- Provided data:
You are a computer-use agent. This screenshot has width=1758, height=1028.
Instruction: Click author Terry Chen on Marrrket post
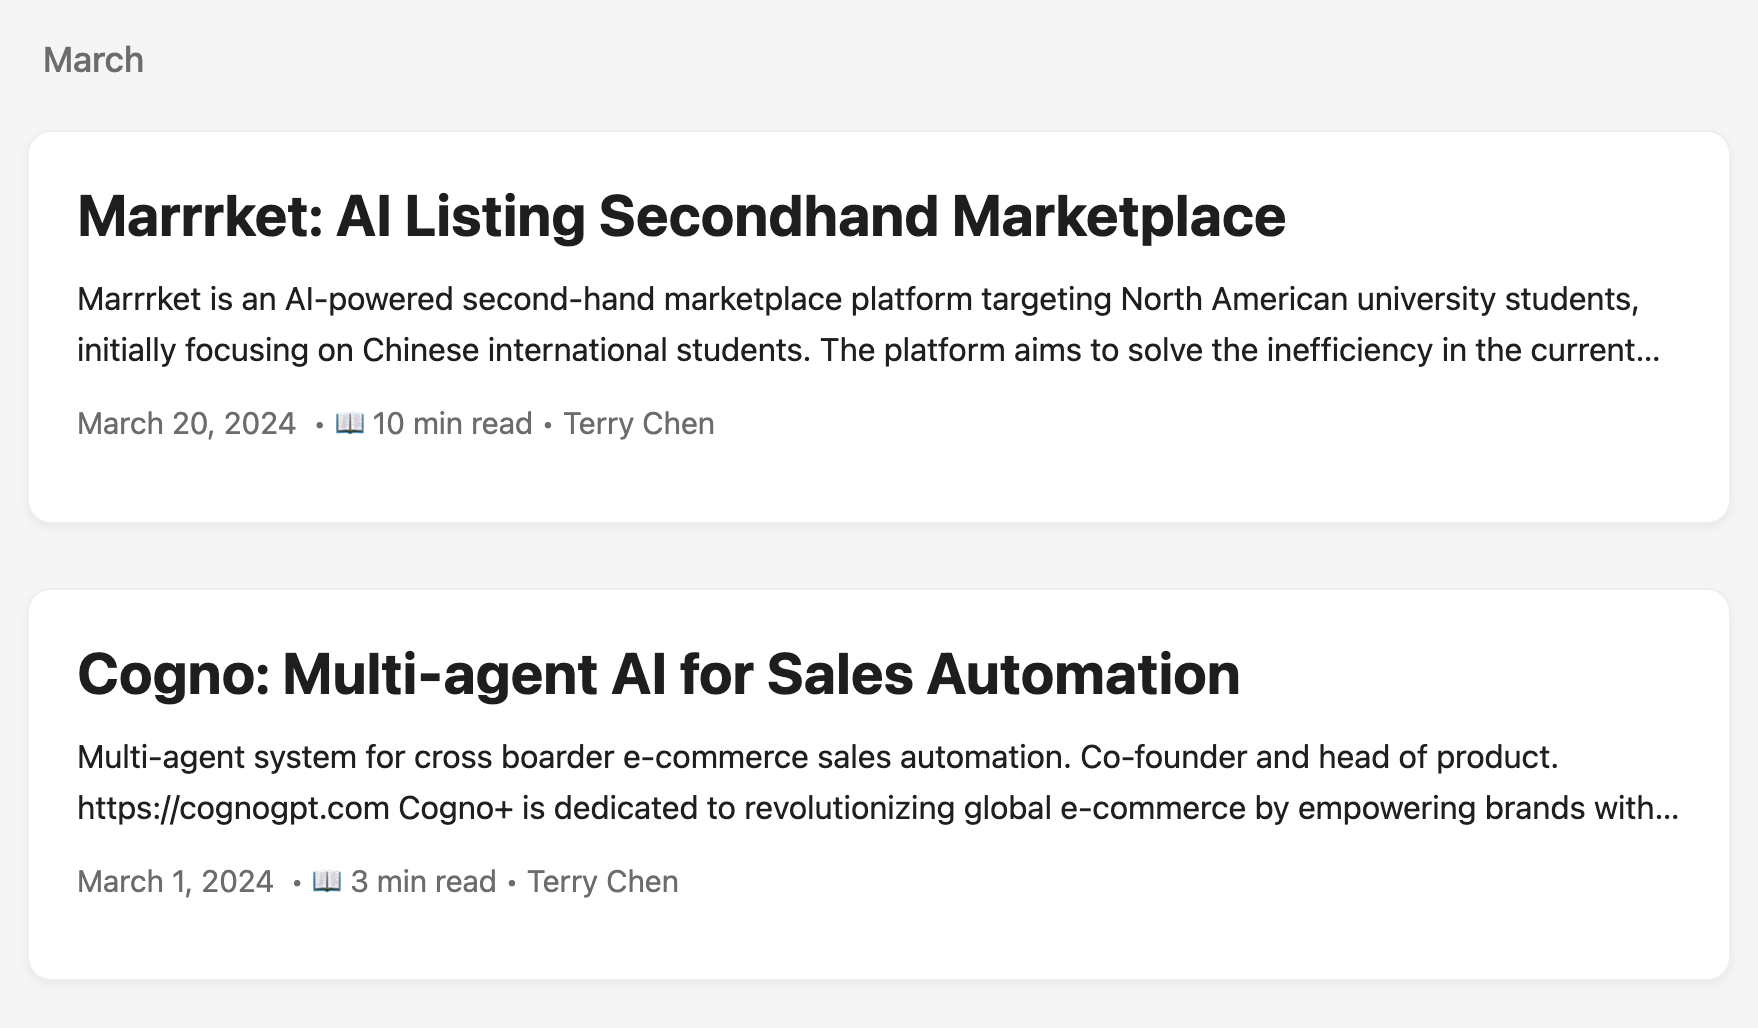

---

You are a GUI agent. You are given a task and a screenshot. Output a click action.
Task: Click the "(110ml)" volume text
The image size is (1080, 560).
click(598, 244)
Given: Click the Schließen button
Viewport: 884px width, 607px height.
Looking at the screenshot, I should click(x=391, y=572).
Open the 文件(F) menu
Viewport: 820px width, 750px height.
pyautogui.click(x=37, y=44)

...

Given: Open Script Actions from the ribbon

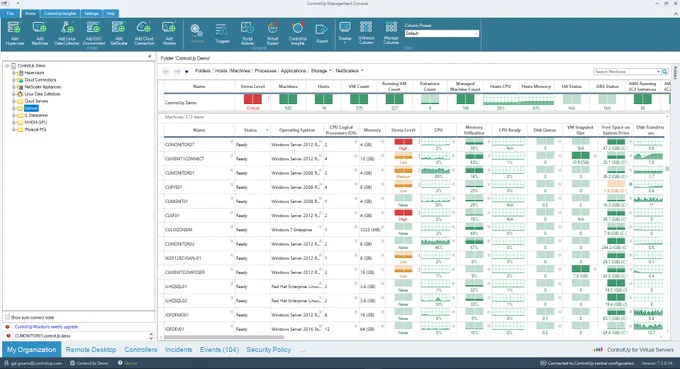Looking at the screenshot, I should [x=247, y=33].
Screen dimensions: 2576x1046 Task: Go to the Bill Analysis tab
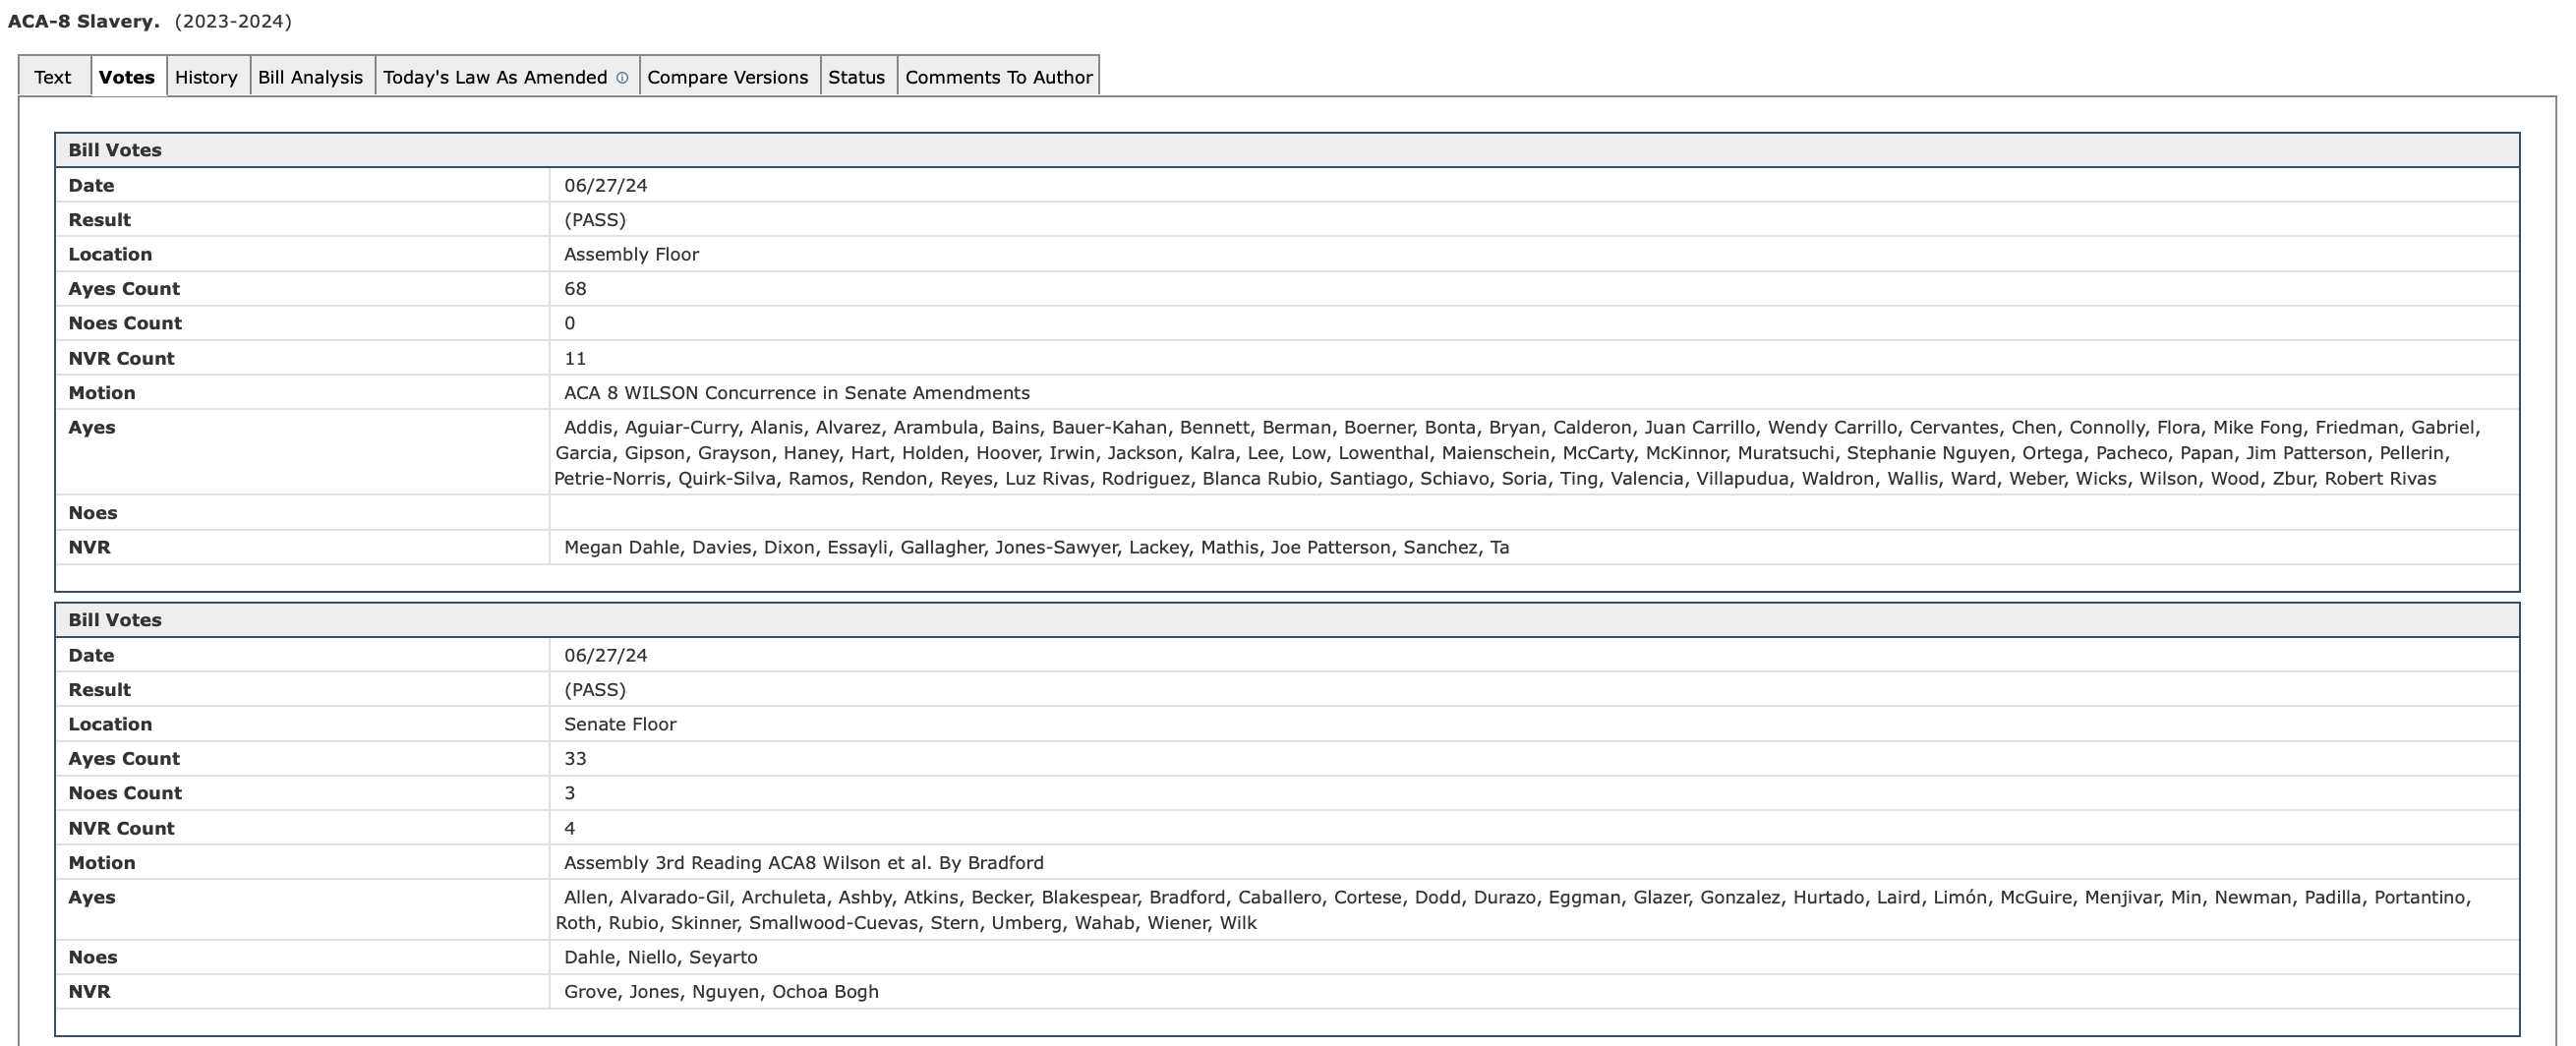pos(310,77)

- Aim of the task: Using the material above, tally the lines that hold the string "agent". Reply with the number alone.

- Exercise result: 2